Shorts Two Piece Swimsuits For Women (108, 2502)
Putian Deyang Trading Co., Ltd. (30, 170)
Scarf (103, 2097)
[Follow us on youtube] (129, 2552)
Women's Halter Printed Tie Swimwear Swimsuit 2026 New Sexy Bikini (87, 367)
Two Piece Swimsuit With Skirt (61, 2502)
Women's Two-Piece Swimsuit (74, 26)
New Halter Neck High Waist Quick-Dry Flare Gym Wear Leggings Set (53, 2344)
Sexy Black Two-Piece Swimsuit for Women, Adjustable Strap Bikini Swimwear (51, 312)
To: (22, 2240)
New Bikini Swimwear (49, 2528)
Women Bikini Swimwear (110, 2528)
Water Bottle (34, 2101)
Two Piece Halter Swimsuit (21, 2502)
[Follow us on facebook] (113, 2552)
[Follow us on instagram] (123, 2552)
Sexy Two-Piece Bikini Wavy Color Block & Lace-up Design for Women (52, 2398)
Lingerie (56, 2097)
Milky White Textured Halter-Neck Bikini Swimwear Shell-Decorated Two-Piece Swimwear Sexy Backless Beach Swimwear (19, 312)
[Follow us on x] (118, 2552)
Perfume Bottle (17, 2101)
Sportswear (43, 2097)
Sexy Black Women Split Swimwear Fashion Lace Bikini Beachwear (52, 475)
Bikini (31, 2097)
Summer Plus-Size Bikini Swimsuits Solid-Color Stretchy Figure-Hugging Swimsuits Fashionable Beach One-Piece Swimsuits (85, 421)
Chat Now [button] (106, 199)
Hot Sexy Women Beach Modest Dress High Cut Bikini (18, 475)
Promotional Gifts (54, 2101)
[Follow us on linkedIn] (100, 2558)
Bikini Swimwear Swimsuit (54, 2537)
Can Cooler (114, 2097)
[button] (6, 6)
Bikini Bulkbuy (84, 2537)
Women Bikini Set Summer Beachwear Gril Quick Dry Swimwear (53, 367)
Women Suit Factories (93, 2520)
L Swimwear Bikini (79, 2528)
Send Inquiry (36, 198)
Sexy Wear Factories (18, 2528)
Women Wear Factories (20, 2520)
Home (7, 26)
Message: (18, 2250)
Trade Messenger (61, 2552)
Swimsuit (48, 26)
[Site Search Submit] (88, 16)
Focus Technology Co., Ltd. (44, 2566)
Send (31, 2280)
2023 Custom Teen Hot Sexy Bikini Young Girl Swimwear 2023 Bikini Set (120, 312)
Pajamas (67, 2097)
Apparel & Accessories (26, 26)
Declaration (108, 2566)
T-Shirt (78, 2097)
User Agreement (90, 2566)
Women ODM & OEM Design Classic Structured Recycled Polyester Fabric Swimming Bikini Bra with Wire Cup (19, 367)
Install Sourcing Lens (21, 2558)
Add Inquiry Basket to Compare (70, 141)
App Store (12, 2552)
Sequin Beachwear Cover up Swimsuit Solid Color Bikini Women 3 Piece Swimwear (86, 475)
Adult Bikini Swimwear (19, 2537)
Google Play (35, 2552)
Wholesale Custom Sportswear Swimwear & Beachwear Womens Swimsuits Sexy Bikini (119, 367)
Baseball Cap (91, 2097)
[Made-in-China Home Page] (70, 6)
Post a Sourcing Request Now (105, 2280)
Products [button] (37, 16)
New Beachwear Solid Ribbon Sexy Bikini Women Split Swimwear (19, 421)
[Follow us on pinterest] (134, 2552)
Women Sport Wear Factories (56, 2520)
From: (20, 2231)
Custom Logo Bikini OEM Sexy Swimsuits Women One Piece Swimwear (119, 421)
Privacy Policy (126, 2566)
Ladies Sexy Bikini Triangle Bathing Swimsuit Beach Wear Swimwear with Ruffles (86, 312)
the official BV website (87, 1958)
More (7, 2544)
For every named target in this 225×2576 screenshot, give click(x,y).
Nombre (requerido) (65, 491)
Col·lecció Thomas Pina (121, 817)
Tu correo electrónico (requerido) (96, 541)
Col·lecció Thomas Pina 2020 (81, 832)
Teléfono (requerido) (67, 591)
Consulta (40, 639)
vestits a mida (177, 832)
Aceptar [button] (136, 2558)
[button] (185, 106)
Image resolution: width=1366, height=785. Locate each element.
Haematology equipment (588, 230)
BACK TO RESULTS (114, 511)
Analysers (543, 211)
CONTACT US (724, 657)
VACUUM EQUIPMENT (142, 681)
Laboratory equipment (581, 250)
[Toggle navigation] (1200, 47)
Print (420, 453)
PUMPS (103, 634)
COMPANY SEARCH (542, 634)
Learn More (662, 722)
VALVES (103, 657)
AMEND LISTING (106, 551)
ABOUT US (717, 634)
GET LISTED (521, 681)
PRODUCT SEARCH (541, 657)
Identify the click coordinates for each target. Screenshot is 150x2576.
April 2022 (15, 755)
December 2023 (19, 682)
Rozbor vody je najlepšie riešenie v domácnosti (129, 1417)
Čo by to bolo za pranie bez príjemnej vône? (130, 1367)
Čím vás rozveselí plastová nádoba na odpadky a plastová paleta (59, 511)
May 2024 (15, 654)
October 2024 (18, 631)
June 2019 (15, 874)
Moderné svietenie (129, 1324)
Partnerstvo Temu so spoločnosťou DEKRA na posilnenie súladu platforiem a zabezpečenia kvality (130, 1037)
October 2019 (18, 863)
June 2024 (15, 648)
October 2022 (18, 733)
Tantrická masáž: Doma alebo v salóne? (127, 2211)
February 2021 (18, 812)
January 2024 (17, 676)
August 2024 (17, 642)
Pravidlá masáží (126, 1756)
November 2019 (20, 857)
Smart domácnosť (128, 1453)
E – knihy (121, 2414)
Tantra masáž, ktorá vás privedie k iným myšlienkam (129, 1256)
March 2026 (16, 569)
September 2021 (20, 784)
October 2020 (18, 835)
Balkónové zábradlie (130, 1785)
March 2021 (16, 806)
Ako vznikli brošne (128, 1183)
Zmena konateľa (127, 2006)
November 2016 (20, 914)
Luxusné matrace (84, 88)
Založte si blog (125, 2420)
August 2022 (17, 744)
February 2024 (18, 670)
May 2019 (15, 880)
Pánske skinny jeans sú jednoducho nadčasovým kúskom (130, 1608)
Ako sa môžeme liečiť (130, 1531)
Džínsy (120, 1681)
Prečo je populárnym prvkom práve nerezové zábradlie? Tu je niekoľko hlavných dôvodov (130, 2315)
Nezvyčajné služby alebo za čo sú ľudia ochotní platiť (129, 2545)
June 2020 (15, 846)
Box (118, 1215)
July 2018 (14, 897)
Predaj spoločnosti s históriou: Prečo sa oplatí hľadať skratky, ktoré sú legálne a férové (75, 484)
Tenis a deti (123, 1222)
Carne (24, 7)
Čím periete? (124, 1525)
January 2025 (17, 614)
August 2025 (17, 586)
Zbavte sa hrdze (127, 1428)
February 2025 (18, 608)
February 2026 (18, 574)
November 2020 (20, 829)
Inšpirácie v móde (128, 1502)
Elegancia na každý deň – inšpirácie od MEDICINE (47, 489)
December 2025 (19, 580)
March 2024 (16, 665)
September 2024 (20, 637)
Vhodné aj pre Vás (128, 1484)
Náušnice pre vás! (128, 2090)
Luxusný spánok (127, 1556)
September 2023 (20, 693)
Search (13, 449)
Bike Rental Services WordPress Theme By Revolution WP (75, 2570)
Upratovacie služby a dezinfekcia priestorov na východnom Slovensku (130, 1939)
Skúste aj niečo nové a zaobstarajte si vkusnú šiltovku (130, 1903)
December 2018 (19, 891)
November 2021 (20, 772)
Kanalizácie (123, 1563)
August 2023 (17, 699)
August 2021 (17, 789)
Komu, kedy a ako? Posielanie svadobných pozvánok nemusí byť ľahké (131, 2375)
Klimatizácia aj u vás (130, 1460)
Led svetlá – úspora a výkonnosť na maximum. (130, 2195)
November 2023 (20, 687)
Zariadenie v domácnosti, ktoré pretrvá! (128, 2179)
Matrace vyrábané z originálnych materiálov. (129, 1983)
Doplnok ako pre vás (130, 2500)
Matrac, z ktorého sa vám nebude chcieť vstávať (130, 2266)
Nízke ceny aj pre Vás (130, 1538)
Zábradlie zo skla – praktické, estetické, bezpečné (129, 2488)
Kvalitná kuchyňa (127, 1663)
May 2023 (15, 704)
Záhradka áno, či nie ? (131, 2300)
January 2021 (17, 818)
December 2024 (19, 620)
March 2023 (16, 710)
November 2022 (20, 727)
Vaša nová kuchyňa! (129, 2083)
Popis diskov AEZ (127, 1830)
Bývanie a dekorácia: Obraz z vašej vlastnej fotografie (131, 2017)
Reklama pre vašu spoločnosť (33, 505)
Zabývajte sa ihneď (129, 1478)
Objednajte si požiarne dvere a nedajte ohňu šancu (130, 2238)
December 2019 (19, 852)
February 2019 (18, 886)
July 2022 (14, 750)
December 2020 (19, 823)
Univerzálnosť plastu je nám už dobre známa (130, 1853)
______________________________
In the listing above, locate the line containing "Aceptar [button] (136, 2558)" and the line containing "GET LISTED (521, 681)". Extract those two lines and every line between them, exactly as written, and only those.

Aceptar [button] (136, 2558)
[button] (185, 106)
Image resolution: width=1366, height=785. Locate each element.
Haematology equipment (588, 230)
BACK TO RESULTS (114, 511)
Analysers (543, 211)
CONTACT US (724, 657)
VACUUM EQUIPMENT (142, 681)
Laboratory equipment (581, 250)
[Toggle navigation] (1200, 47)
Print (420, 453)
PUMPS (103, 634)
COMPANY SEARCH (542, 634)
Learn More (662, 722)
VALVES (103, 657)
AMEND LISTING (106, 551)
ABOUT US (717, 634)
GET LISTED (521, 681)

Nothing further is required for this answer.